One thing I don’t understand: if latency is important for this use case, why isn’t the CPU busy preparing the next GPU ‘job’ while a GPU ‘job’ is running?
I attempted to preempt your question in the section of my blog post, "Why don’t you just pipeline the GPU code so that it saturates the GPU?" It's one of the less-detailed sections though so maybe you have further questions? I think the main thing is that since Anukari processes input like MIDI and audio data in real-time, it can't work ahead of the CPU, because those inputs are not available yet.
Possibly what you describe is a bit more like double-buffering, which I also explored. The problem here is latency: any form of N-buffering introduces additional latency. This is one reason why some gamers don't like triple-buffering for graphics, because it introduces further latency between their mouse inputs and the visual change.
But furthermore, when the GPU clock rate is too low, double-buffering or pipelining don't help anyway, because fundamentally Anukari has to keep up with real time, and every block it processes is dependent on the previous one. With a fully-lowered GPU clock, the issue does actually become one of throughput and not just latency.
That's pipelining and it's good for throughput but it sacrifices latency. Audio is not a continuous bit stream but a series of small packets. To begin working on the next one on the CPU while the previous one is on the GPU requires 2 samples in flight which necessarily means higher latency
I don’t see that. If the CPU part starts processing packet #2 while the GPU processes packet #1, not after it has done so, it will have the data that has to be sent to the GPU for packet #2 ready earlier, so it can send it earlier, potentially the moment the GPU has finished processing packet #1 (if the GPU is powerful enough, possibly even before that)
That’s why I asked about the plug-in APIs. They may have to be async, with functions not returning when they’re fully done processing a ‘packet’ but as soon as they can accept more data, which may be earlier.

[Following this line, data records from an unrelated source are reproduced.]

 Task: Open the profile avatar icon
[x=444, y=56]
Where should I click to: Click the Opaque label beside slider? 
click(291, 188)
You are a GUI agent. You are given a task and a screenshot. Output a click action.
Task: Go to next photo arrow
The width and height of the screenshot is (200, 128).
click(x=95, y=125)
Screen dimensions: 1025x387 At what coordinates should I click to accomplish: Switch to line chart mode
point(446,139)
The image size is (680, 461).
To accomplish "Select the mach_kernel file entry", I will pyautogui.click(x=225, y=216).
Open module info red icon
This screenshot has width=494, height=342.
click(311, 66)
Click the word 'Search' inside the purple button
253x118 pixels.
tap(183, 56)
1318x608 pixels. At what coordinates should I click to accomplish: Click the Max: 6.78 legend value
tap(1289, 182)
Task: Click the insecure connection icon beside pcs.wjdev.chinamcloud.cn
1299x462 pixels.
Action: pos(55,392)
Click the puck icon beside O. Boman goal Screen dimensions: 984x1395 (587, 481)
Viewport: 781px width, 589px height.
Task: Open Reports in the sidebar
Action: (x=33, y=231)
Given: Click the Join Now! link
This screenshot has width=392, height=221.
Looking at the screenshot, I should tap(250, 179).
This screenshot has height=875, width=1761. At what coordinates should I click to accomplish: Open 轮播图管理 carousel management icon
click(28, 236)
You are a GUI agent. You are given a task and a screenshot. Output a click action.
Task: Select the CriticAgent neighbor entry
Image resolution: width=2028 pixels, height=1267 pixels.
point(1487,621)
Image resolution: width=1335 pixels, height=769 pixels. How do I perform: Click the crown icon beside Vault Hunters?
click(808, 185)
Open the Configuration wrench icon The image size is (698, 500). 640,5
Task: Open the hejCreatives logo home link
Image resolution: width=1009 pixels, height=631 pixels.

But in general no, you can't begin processing a buffer before finishing the previous buffer because the processing is stateful and you would introduce a data race. And you can't synchronize the state with something simple like a lock, because locking the audio playback is forbidden in real time.
You can buffer ahead of time, this introduces latency. You can't do things ahead of time without introducing delay, because of causality - you can't start processing packet #2 while packet #1 is in flight because packet #2 hasn't happened yet.
To make it a bit more clear why you can't do this without more latency:
Under the hood there is an audio device that reads/writes from a buffer at a fixed interval of time, call that N (number of samples, multiply by sample rate to get in seconds). When that interval is up, the driver swaps the buffer for a new one of the same size. The OS now has exactly (N samples * sample_rate) to fill the buffer before its swapped back with the device driver.
The kernel maps or copies the buffer into virtual memory, wake the user space process, call a function to fill the buffer, and return back to kernel space to commit it back to the driver. The buffer you read/write from your process is packet #1. Packet #2 doesn't arrive until the interval ticks again and buffers are exchanged.
Now say that processing packet #1 takes longer than N samples or needs at least M samples of data to do its work and M > N. What you do is copy your N samples of packet #1 into a temporary buffer, what until M samples have been acquired to do your work, but concurrently read out of your internal buffer delayed by M - N samples. You've successfully done more work, but delayed the stream by the difference.
You're requiring that packet #2 be available before packet #1 has finished. That's higher latency than the goal, which is packet #1 is processed & sent to output before packet #2 has arrived at all.
Or perhaps you're missing that there's an in event as part of this, like a MIDI instrument? It's an in->effect->out sequence. So minimizing latency means that the "effect" part must be as small as possible, which means it's desired for it to happen faster than "in" can feed it data
this might trick the heuristics in the right direction ie. feed the GPU a bunch of small tasks (i.e. with a small number of samples) instead of big tasks.
I mean the CPU can't prepare a job for samples which don't exist yet. If it takes 0.5 milliseconds to process 1 millisecond's worth of audio, you'll necessarily be stopping and starting constantly. You can't keep the GPU fed continuously.
Possibly what you describe is a bit more like double-buffering, which I also explored. The problem here is latency: any form of N-buffering introduces additional latency. This is one reason why some gamers don't like triple-buffering for graphics, because it introduces further latency between their mouse inputs and the visual change.
But furthermore, when the GPU clock rate is too low, double-buffering or pipelining don't help anyway, because fundamentally Anukari has to keep up with real time, and every block it processes is dependent on the previous one. With a fully-lowered GPU clock, the issue does actually become one of throughput and not just latency.